Reverting to a previous version
To revert your VRA to a previous version, perform one of the following actions, depending on your situation:
-
If you can access your VRA by using the IPMI console or SSH, use the Vyatta CLI command to set a default-boot image and then reboot. This reboots your VRA to the chosen version. For example:
vyatta@vyatta01:~$ set system image default-boot Possible completions: 1801q.09052048 1912q.09012155 1912r.10190551 2012d.06101417 2012h.04211451 2110c.03031901 <Enter> Execute the current command <text> <No help text available> vyatta@vyatta01:~$ set system image default-boot 2012d.06101417 Default boot image has been set to "2012d.06101417". You need to reboot the system to start the new default image. vyatta@vyatta01:~$ reboot Proceed with reboot? (Yes/No) [No] y Broadcast message from vyatta@vyatta01 (pts/1) (Mon May 23 11:07:03 20 The system is going down for reboot
-
If you cannot access your VRA by using SSH or the IPMI console, reboot the device, then press the Esc key during boot to reach the Grub boot menu. Select the version that you want to revert to.
You can also use the Grub boot menu for recovering a Vyatta user's password.
If your VRA is in a factory reset state
If your VRA becomes inaccessible after an update, and your password does not work in the IPMI console, then it is likely that the device is in a factory reset state. There are at least two scenarios that can cause this issue.
First, it is possible that you selected No instead of Yes when you were prompted to save the configuration during the upgrade process. To fix this issue, log in as the user that you would have previously, then reboot. After that, use one of the two methods outlined in the previous section to revert to a former version. You can then perform the upgrade procedure again, this time making sure to select Yes to save the configuration.
The second possibility is that there is an old line in your configuration file that the version you are upgrading to does not support. This is generally a bug and should be reported by creating a support case.

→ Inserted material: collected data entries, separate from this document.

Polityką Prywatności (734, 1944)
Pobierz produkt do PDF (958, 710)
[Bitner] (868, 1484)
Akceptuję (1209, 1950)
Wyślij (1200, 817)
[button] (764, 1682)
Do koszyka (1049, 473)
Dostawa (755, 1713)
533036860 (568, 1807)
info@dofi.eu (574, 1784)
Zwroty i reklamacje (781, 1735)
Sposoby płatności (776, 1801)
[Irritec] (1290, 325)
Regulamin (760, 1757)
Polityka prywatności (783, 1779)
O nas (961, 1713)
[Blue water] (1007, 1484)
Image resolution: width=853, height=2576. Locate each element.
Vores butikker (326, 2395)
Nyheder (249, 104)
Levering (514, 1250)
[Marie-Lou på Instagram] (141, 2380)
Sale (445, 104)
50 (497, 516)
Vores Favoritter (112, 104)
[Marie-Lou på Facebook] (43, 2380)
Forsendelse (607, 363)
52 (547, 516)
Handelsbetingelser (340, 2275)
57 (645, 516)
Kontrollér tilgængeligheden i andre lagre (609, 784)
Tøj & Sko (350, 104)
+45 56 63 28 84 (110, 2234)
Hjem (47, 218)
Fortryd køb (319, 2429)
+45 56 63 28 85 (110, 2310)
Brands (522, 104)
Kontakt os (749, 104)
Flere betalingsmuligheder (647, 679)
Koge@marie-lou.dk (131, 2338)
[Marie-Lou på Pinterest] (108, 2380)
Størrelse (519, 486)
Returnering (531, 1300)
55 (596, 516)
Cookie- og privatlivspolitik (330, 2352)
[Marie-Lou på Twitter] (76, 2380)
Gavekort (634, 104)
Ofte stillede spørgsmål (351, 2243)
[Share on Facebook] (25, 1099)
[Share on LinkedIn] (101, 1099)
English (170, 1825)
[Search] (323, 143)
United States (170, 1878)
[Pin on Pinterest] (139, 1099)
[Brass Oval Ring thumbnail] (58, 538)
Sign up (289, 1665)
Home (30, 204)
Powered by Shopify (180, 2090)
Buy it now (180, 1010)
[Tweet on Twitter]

You can fix this issue by logging in as user vyatta
with the password vyatta
from the IPMI remote console. Finding the latest config.boot
file in your VRA file system by running the linux/bash find
command, then run the merge
command on that file to find what is causing the configuration problem during the upgrade. If the default vyatta
user and password does not work, use the process described above in "Reverting
to a previous version" to select the password recovery option and reset the Vyatta user's password. Once you gain access, find and merge the latest config.boot
file. If you can't find a config.boot
file to use,
you can manually configure an interface, static route and SSH port to gain network and SSH access to the system. This will allow you to copy and paste in (or scp
) a backup configuration file to merge. If you can't run normal Vyatta
commands, such as configure
, to enter Configure mode, try running the bash
command to access a usable shell.
The following example illustrates problems when updating from 1801ze to 1912f. Notice that the find
command pulled 4 config.boot
files that were archived in the file system even after the upgrade. To use the find
command, use the su
command to change your user to the root user.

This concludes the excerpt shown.